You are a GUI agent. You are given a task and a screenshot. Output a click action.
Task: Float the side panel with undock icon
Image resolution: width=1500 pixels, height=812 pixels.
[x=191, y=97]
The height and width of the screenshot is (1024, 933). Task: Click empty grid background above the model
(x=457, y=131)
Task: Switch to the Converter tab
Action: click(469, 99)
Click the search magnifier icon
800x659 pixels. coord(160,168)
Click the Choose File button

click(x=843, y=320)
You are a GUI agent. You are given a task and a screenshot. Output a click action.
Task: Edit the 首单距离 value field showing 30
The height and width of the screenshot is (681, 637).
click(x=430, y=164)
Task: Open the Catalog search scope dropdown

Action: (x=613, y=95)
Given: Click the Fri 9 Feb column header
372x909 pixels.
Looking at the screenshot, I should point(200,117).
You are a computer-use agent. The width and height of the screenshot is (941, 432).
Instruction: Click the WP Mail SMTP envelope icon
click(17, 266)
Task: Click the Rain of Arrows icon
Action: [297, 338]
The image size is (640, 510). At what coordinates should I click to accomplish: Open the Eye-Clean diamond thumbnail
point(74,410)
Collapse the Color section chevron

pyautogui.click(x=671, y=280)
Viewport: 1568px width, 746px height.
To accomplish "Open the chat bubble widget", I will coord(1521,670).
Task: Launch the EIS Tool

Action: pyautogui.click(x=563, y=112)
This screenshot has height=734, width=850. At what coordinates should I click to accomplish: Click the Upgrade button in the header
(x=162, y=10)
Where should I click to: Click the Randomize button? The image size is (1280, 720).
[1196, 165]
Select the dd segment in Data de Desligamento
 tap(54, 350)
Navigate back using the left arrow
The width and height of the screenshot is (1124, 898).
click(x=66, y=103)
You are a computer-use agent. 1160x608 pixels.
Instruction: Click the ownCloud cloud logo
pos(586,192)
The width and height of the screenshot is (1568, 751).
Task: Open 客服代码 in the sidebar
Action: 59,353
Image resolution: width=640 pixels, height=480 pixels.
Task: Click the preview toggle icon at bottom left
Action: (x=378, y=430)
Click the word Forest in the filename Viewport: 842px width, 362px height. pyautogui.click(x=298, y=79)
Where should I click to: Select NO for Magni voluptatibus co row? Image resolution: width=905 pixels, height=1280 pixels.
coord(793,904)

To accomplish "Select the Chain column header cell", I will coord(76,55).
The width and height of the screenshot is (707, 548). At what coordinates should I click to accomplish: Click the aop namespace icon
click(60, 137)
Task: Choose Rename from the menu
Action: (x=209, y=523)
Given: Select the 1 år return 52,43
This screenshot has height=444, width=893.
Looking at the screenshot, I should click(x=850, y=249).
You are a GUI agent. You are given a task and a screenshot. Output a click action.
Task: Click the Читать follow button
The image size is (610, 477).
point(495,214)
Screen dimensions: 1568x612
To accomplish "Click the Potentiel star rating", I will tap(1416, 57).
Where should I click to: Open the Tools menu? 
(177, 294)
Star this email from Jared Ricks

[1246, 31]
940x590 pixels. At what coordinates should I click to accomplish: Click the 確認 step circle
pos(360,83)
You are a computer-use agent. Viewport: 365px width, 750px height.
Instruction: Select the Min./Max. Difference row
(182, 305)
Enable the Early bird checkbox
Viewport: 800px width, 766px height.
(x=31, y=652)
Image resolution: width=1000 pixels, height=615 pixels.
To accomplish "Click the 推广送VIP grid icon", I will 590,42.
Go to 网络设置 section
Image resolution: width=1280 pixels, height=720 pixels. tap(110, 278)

■ ■ ■ ■ ■

▸ **YOUR ASSIGNMENT**: Output all of the material exactly.

▸ **EXERCISE OUTPUT**:
You are a GUI agent. You are given a task and a screenshot. Output a click action.
Task: Float the side panel with undock icon
Image resolution: width=1500 pixels, height=812 pixels.
[x=191, y=97]
The height and width of the screenshot is (1024, 933). Task: Click empty grid background above the model
(x=457, y=131)
Task: Switch to the Converter tab
Action: click(469, 99)
Click the search magnifier icon
800x659 pixels. coord(160,168)
Click the Choose File button

click(x=843, y=320)
You are a GUI agent. You are given a task and a screenshot. Output a click action.
Task: Edit the 首单距离 value field showing 30
The height and width of the screenshot is (681, 637).
click(x=430, y=164)
Task: Open the Catalog search scope dropdown

Action: (x=613, y=95)
Given: Click the Fri 9 Feb column header
372x909 pixels.
Looking at the screenshot, I should point(200,117).
You are a computer-use agent. The width and height of the screenshot is (941, 432).
Instruction: Click the WP Mail SMTP envelope icon
click(17, 266)
Task: Click the Rain of Arrows icon
Action: [297, 338]
The image size is (640, 510). At what coordinates should I click to accomplish: Open the Eye-Clean diamond thumbnail
point(74,410)
Collapse the Color section chevron

pyautogui.click(x=671, y=280)
Viewport: 1568px width, 746px height.
To accomplish "Open the chat bubble widget", I will coord(1521,670).
Task: Launch the EIS Tool

Action: pyautogui.click(x=563, y=112)
This screenshot has height=734, width=850. At what coordinates should I click to accomplish: Click the Upgrade button in the header
(x=162, y=10)
Where should I click to: Click the Randomize button? The image size is (1280, 720).
[1196, 165]
Select the dd segment in Data de Desligamento
 tap(54, 350)
Navigate back using the left arrow
The width and height of the screenshot is (1124, 898).
click(x=66, y=103)
You are a computer-use agent. 1160x608 pixels.
Instruction: Click the ownCloud cloud logo
pos(586,192)
The width and height of the screenshot is (1568, 751).
Task: Open 客服代码 in the sidebar
Action: 59,353
Image resolution: width=640 pixels, height=480 pixels.
Task: Click the preview toggle icon at bottom left
Action: (x=378, y=430)
Click the word Forest in the filename Viewport: 842px width, 362px height. pyautogui.click(x=298, y=79)
Where should I click to: Select NO for Magni voluptatibus co row? Image resolution: width=905 pixels, height=1280 pixels.
coord(793,904)

To accomplish "Select the Chain column header cell", I will coord(76,55).
The width and height of the screenshot is (707, 548). At what coordinates should I click to accomplish: Click the aop namespace icon
click(60, 137)
Task: Choose Rename from the menu
Action: (x=209, y=523)
Given: Select the 1 år return 52,43
This screenshot has height=444, width=893.
Looking at the screenshot, I should click(x=850, y=249).
You are a GUI agent. You are given a task and a screenshot. Output a click action.
Task: Click the Читать follow button
The image size is (610, 477).
point(495,214)
Screen dimensions: 1568x612
To accomplish "Click the Potentiel star rating", I will tap(1416, 57).
Where should I click to: Open the Tools menu? 
(177, 294)
Star this email from Jared Ricks

[1246, 31]
940x590 pixels. At what coordinates should I click to accomplish: Click the 確認 step circle
pos(360,83)
You are a computer-use agent. Viewport: 365px width, 750px height.
Instruction: Select the Min./Max. Difference row
(182, 305)
Enable the Early bird checkbox
Viewport: 800px width, 766px height.
(x=31, y=652)
Image resolution: width=1000 pixels, height=615 pixels.
To accomplish "Click the 推广送VIP grid icon", I will 590,42.
Go to 网络设置 section
Image resolution: width=1280 pixels, height=720 pixels. tap(110, 278)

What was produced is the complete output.